EXERCISE: Put every line of the rows below into a Markdown table with columns No. and Line, numbering each line and skipping blank ones. Leave the pictures out.

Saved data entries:

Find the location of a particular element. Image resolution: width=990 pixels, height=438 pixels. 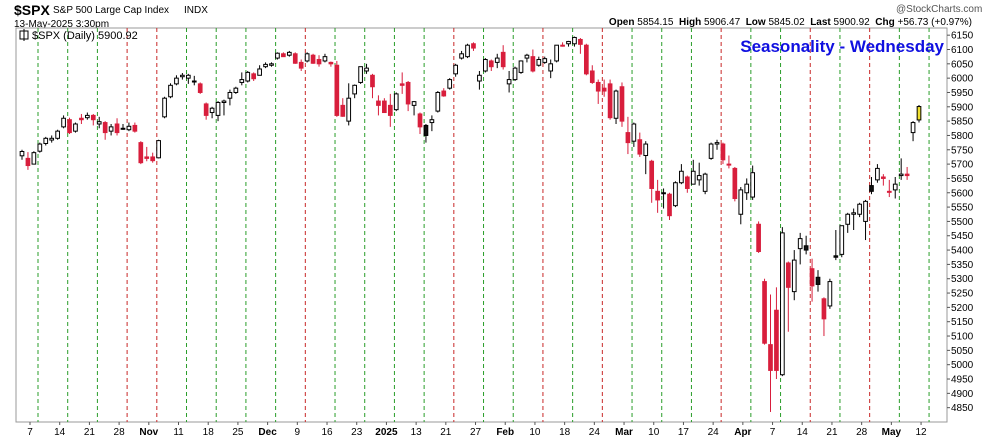

x-tick-label: 7 is located at coordinates (30, 432).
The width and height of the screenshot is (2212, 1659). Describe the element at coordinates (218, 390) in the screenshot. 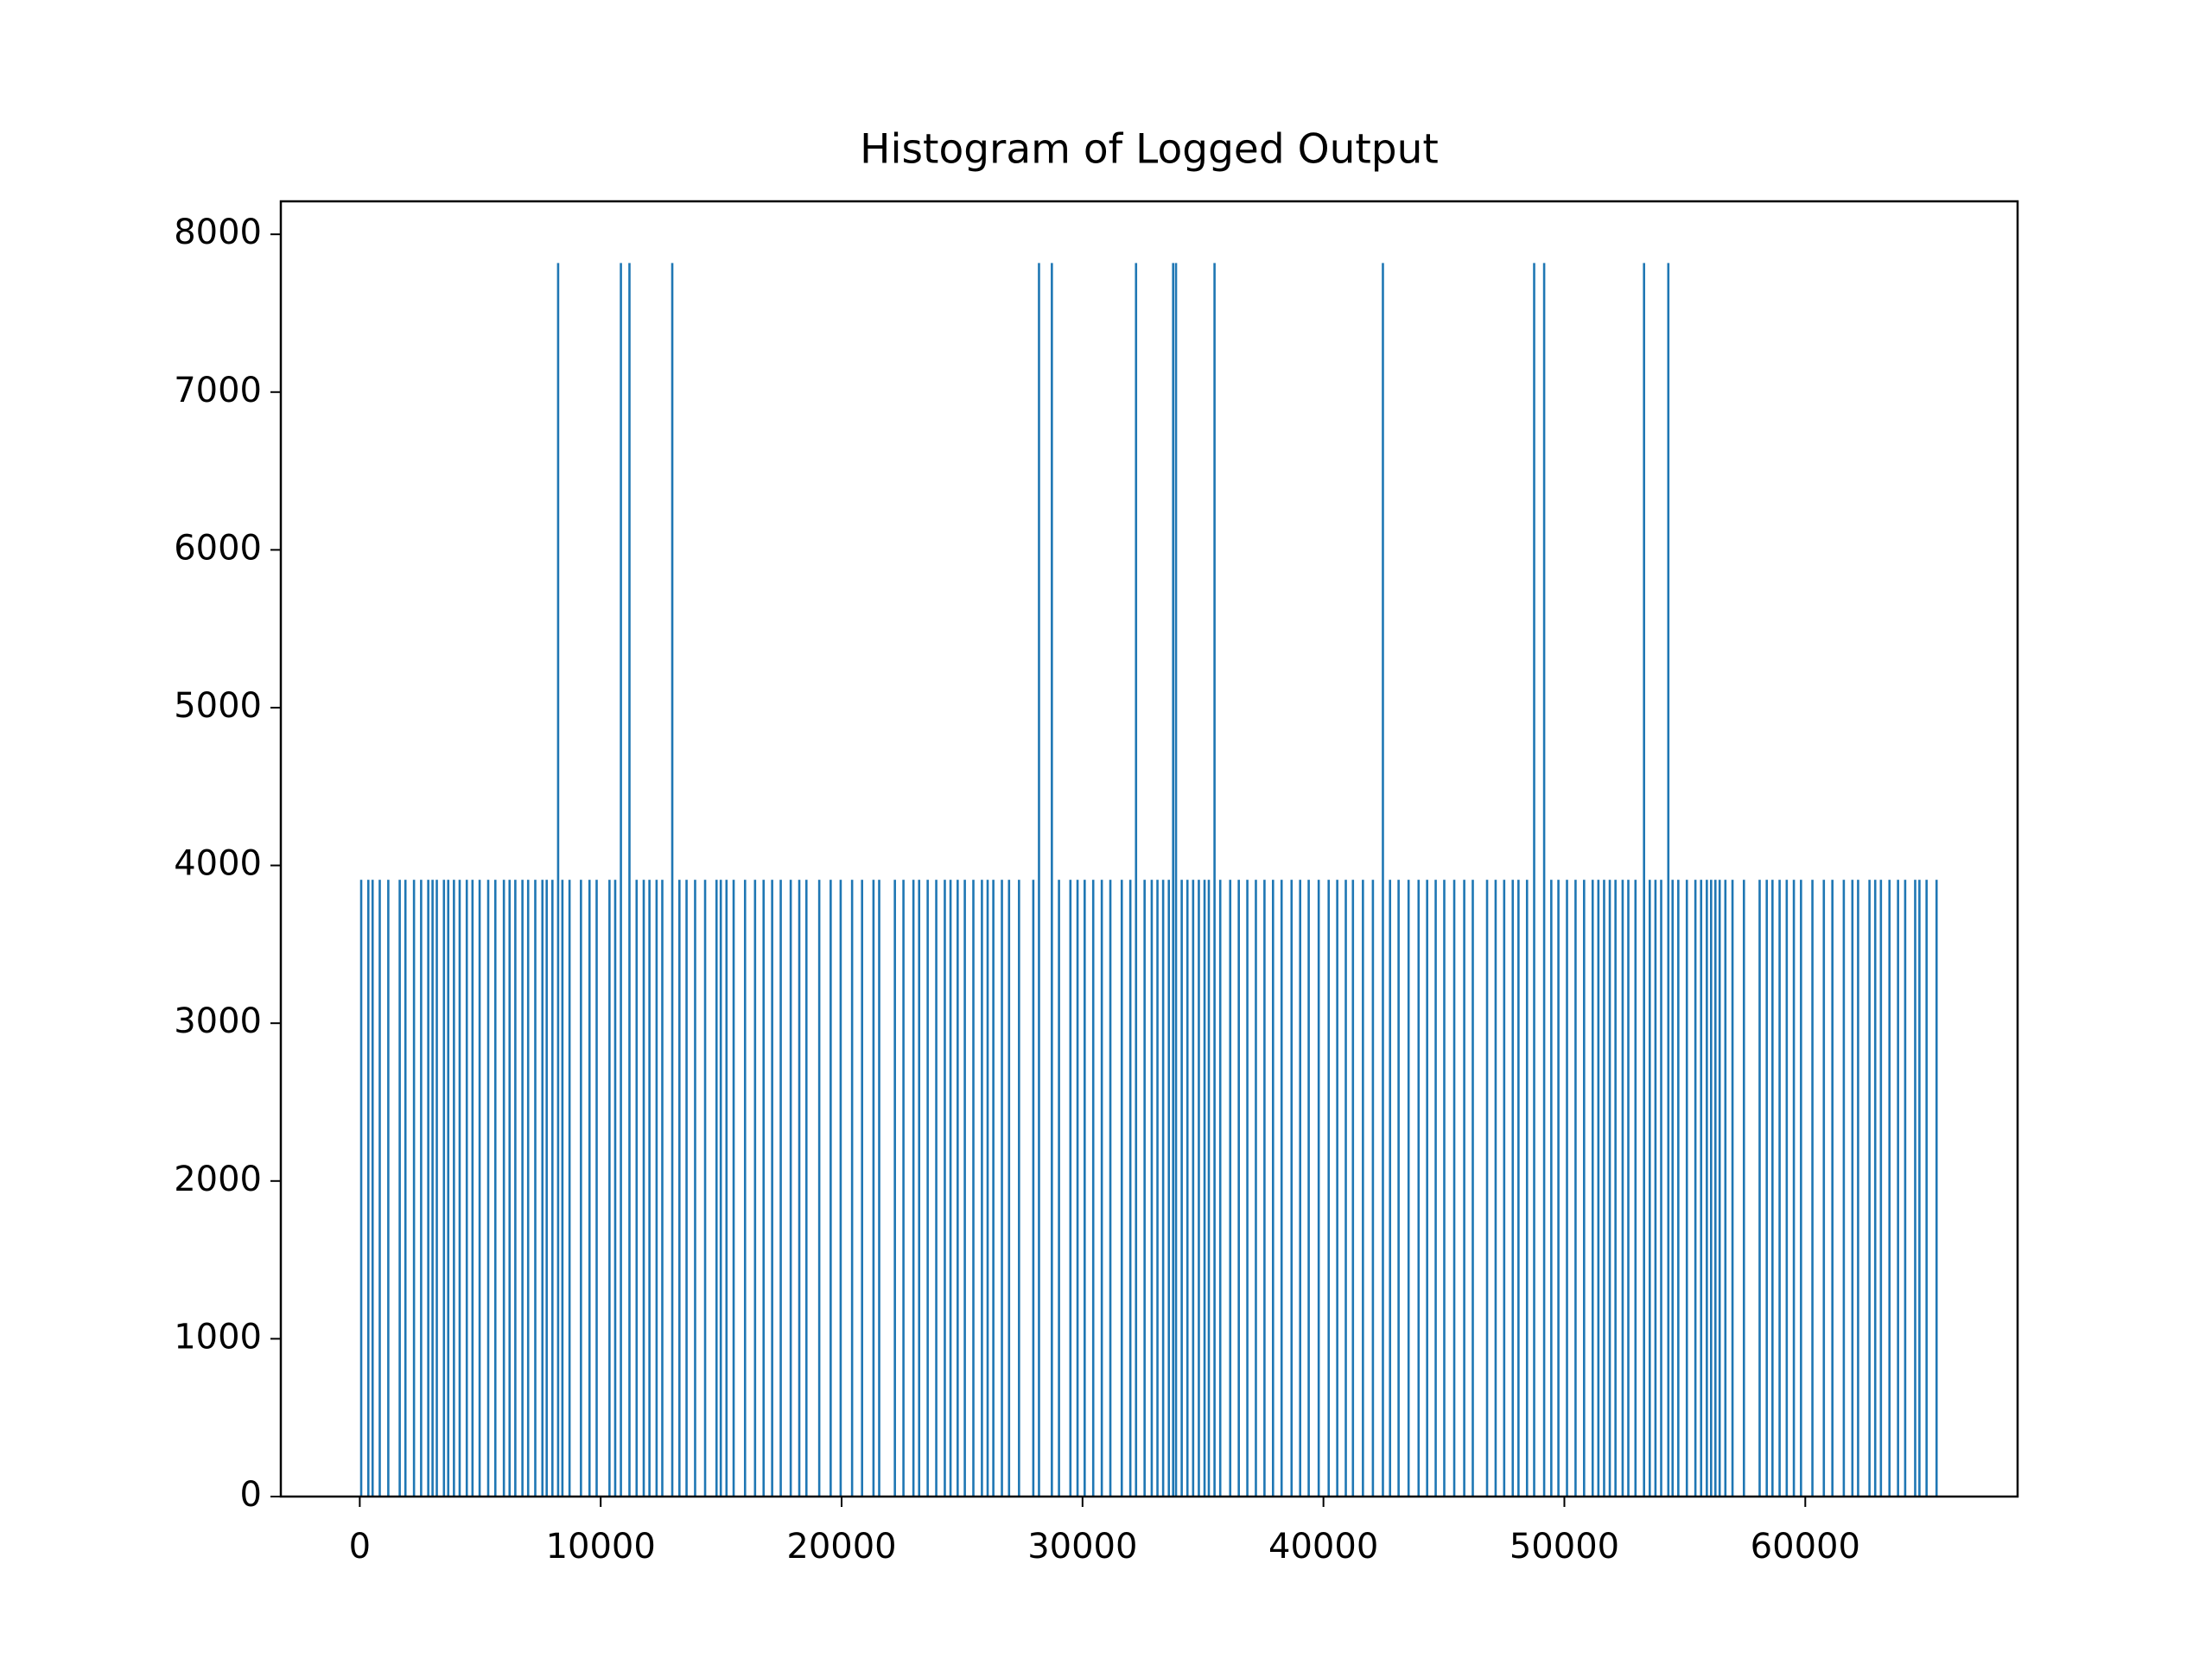

I see `y-tick-label: 7000` at that location.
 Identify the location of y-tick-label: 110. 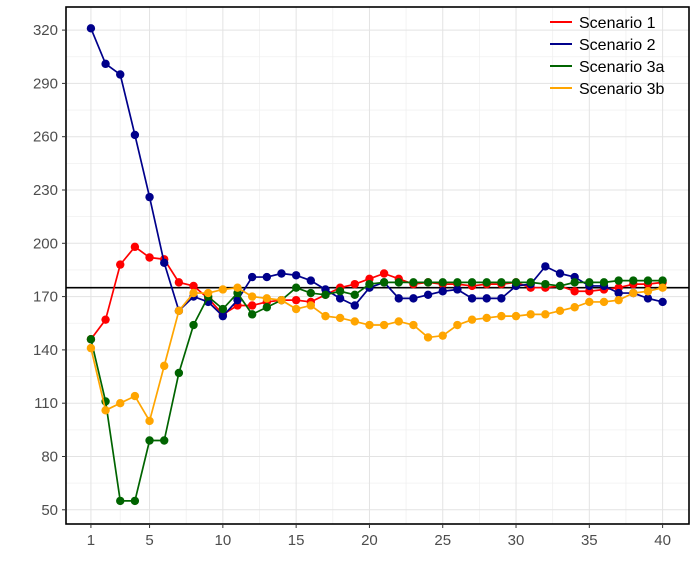
(46, 404).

RESPONSE TO THE EXERCISE:
| No. | Line |
|---|---|
| 1 | Find the location of a particular element. Image resolution: width=990 pixels, height=438 pixels.  |
| 2 | x-tick-label: 7 is located at coordinates (30, 432). |
| 3 | The width and height of the screenshot is (2212, 1659). Describe the element at coordinates (218, 390) in the screenshot.  |
| 4 | I see `y-tick-label: 7000` at that location. |
| 5 |  Identify the location of y-tick-label: 110.  |
| 6 | (46, 404). |